Click-target data

........

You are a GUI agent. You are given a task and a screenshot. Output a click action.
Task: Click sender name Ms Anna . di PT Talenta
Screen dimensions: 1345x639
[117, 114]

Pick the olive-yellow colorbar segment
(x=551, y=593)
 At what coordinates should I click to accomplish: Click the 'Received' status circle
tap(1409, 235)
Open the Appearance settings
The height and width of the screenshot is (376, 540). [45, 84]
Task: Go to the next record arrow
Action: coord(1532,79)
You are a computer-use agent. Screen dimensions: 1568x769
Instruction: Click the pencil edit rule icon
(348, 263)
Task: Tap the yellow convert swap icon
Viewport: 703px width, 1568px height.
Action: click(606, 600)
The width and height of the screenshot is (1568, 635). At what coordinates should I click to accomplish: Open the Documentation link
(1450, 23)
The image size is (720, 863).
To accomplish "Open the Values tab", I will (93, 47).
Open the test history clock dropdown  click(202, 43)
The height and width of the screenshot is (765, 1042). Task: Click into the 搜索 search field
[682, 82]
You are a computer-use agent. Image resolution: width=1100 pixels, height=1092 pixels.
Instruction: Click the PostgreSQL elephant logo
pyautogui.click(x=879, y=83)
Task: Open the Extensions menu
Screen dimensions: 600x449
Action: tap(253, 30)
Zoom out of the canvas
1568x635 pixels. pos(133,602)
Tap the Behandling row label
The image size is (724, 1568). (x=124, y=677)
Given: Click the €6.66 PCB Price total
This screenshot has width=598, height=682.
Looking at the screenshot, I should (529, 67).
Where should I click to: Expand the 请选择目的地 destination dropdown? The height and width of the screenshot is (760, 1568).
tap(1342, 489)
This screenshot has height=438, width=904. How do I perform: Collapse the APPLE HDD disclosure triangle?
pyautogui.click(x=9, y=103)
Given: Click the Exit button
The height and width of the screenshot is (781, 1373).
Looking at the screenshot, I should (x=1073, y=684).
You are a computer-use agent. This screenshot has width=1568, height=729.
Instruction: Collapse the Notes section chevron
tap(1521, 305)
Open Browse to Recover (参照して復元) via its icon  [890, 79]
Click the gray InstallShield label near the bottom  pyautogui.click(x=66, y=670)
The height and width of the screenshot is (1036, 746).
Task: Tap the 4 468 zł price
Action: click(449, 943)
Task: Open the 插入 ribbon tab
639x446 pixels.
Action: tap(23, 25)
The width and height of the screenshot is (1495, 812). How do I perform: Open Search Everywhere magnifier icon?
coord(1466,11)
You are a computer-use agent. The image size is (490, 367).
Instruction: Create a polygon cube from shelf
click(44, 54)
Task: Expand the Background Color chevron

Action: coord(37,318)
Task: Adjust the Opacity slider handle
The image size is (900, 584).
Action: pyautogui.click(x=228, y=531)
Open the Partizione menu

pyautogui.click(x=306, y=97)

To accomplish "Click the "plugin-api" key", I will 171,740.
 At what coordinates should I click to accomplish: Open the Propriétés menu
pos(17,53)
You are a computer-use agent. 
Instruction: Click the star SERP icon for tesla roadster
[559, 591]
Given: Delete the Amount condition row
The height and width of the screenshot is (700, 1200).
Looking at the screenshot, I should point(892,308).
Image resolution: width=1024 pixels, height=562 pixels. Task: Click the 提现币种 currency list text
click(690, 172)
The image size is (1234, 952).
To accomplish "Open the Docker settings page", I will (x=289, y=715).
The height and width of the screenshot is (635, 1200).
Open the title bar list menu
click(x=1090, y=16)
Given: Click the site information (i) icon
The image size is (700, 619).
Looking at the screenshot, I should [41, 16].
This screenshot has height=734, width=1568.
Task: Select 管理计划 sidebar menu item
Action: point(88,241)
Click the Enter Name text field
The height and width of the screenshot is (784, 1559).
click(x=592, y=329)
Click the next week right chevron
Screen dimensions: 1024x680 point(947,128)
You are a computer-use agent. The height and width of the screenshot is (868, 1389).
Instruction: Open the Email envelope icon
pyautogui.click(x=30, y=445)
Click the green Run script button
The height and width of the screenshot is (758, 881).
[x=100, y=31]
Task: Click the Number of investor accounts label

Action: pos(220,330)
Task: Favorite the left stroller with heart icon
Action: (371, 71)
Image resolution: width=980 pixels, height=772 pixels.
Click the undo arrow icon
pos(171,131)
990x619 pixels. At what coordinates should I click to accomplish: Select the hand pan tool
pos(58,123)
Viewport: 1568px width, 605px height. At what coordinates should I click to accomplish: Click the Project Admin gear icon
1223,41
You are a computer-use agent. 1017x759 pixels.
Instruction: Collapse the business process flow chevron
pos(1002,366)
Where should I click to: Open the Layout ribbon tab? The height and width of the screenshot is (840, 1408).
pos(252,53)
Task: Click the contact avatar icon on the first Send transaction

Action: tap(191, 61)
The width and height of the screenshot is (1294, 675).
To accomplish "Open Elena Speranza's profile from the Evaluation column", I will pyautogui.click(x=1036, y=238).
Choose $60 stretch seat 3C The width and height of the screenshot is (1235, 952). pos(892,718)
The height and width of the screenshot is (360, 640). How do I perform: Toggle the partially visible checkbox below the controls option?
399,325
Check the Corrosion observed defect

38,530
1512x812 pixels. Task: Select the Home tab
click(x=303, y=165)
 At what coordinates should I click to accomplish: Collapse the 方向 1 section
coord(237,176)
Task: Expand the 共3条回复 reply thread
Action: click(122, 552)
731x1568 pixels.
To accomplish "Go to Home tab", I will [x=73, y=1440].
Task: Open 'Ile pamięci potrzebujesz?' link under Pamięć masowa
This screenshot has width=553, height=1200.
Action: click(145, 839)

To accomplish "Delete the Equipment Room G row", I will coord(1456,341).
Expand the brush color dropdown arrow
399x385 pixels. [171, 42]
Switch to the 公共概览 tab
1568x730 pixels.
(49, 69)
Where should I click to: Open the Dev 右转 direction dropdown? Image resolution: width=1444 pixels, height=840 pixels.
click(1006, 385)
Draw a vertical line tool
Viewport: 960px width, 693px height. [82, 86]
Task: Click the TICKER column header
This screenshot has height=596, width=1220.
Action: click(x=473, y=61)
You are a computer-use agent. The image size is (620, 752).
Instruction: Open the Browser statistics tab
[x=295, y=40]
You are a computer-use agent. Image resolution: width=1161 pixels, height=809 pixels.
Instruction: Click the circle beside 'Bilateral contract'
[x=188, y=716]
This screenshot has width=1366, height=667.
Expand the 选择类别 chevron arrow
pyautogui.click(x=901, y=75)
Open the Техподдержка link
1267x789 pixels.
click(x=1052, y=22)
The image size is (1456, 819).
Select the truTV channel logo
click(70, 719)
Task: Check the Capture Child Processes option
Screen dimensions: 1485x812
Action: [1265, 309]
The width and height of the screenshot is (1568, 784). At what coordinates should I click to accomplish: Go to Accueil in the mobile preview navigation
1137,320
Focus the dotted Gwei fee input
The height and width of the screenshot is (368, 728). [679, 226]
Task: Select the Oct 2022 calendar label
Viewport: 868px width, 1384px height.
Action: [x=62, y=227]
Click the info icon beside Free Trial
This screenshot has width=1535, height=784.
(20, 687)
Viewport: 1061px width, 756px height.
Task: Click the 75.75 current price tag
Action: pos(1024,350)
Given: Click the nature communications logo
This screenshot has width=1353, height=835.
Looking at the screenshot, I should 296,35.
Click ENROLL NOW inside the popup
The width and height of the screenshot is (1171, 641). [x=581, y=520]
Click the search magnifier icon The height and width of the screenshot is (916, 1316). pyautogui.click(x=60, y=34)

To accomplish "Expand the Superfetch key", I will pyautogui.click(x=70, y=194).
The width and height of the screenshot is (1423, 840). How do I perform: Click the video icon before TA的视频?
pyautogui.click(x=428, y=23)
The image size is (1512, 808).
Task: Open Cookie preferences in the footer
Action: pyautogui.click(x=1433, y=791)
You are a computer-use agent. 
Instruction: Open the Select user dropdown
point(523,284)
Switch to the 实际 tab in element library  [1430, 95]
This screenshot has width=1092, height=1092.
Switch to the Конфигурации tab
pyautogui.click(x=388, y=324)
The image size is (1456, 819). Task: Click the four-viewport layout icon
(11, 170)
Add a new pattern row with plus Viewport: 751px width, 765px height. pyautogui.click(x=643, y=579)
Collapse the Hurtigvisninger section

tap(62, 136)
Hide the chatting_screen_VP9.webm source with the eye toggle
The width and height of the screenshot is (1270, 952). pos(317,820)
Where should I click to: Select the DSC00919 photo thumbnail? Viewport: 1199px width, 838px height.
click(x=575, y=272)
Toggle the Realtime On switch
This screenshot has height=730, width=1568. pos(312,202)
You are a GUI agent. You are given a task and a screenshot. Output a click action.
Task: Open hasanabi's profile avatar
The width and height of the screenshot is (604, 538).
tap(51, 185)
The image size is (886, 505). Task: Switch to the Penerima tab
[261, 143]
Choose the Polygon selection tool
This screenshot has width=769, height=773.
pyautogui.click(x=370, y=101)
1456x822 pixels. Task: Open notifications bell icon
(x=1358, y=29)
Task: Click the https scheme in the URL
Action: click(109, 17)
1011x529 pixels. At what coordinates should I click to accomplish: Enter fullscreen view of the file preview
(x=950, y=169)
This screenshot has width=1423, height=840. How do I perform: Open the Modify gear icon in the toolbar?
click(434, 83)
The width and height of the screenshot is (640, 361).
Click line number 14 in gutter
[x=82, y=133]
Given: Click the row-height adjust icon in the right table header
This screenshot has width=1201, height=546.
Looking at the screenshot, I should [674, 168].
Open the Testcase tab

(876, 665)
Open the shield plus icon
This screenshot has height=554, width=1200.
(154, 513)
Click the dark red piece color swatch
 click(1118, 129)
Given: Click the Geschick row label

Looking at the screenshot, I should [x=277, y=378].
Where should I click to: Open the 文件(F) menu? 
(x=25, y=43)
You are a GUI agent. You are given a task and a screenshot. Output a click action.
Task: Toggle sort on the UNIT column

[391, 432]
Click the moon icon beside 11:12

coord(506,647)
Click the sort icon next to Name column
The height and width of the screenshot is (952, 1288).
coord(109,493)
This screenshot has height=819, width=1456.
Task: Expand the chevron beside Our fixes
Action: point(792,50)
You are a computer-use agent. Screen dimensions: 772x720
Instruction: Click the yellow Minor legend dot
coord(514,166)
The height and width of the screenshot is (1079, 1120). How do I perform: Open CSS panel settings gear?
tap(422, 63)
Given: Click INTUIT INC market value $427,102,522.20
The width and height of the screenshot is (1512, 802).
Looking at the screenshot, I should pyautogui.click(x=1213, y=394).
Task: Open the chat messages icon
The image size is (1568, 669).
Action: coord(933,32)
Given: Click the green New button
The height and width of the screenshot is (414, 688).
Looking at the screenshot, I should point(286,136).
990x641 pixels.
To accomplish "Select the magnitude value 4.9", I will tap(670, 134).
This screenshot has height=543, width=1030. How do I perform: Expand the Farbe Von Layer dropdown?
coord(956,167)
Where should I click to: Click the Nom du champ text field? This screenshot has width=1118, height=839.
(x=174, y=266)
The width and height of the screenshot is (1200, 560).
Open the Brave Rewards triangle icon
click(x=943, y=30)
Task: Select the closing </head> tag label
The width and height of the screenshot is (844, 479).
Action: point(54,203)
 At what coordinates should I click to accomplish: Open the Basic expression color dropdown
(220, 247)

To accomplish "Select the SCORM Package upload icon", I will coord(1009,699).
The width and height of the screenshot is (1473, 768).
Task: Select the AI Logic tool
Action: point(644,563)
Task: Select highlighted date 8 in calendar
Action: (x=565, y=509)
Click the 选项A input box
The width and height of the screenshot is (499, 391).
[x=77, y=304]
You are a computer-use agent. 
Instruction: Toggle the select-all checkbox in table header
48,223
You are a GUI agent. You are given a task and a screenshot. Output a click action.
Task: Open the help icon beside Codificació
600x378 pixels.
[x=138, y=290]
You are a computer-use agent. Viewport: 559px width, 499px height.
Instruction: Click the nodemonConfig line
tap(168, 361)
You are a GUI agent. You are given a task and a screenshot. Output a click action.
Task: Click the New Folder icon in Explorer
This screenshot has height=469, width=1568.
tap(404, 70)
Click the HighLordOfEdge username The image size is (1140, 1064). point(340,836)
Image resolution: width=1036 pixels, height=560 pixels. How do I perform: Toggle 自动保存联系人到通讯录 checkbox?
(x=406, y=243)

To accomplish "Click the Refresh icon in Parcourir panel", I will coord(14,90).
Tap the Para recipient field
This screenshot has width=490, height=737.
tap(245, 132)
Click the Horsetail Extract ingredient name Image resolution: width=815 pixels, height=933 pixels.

........

● WHAT IS ASKED
Give the lines of the listing as a Markdown table with the columns "Row" and "Entry", starting with the line containing "You are a computer-use agent. 1017x759" and going on through the line containing "click(70, 719)". Number each row and leave out blank lines.

● REPLY TO THE TASK
| Row | Entry |
|---|---|
| 1 | You are a computer-use agent. 1017x759 pixels. |
| 2 | Instruction: Collapse the business process flow chevron |
| 3 | pos(1002,366) |
| 4 | Where should I click to: Open the Layout ribbon tab? The height and width of the screenshot is (840, 1408). |
| 5 | pos(252,53) |
| 6 | Task: Click the contact avatar icon on the first Send transaction |
| 7 | Action: tap(191, 61) |
| 8 | The width and height of the screenshot is (1294, 675). |
| 9 | To accomplish "Open Elena Speranza's profile from the Evaluation column", I will pyautogui.click(x=1036, y=238). |
| 10 | Choose $60 stretch seat 3C The width and height of the screenshot is (1235, 952). pos(892,718) |
| 11 | The height and width of the screenshot is (360, 640). How do I perform: Toggle the partially visible checkbox below the controls option? |
| 12 | 399,325 |
| 13 | Check the Corrosion observed defect |
| 14 | 38,530 |
| 15 | 1512x812 pixels. Task: Select the Home tab |
| 16 | click(x=303, y=165) |
| 17 |  At what coordinates should I click to accomplish: Collapse the 方向 1 section |
| 18 | coord(237,176) |
| 19 | Task: Expand the 共3条回复 reply thread |
| 20 | Action: click(122, 552) |
| 21 | 731x1568 pixels. |
| 22 | To accomplish "Go to Home tab", I will [x=73, y=1440]. |
| 23 | Task: Open 'Ile pamięci potrzebujesz?' link under Pamięć masowa |
| 24 | This screenshot has width=553, height=1200. |
| 25 | Action: click(145, 839) |
| 26 | To accomplish "Delete the Equipment Room G row", I will coord(1456,341). |
| 27 | Expand the brush color dropdown arrow |
| 28 | 399x385 pixels. [171, 42] |
| 29 | Switch to the 公共概览 tab |
| 30 | 1568x730 pixels. |
| 31 | (49, 69) |
| 32 | Where should I click to: Open the Dev 右转 direction dropdown? Image resolution: width=1444 pixels, height=840 pixels. |
| 33 | click(1006, 385) |
| 34 | Draw a vertical line tool |
| 35 | Viewport: 960px width, 693px height. [82, 86] |
| 36 | Task: Click the TICKER column header |
| 37 | This screenshot has height=596, width=1220. |
| 38 | Action: click(x=473, y=61) |
| 39 | You are a computer-use agent. The image size is (620, 752). |
| 40 | Instruction: Open the Browser statistics tab |
| 41 | [x=295, y=40] |
| 42 | You are a computer-use agent. Image resolution: width=1161 pixels, height=809 pixels. |
| 43 | Instruction: Click the circle beside 'Bilateral contract' |
| 44 | [x=188, y=716] |
| 45 | This screenshot has width=1366, height=667. |
| 46 | Expand the 选择类别 chevron arrow |
| 47 | pyautogui.click(x=901, y=75) |
| 48 | Open the Техподдержка link |
| 49 | 1267x789 pixels. |
| 50 | click(x=1052, y=22) |
| 51 | The image size is (1456, 819). |
| 52 | Select the truTV channel logo |
| 53 | click(70, 719) |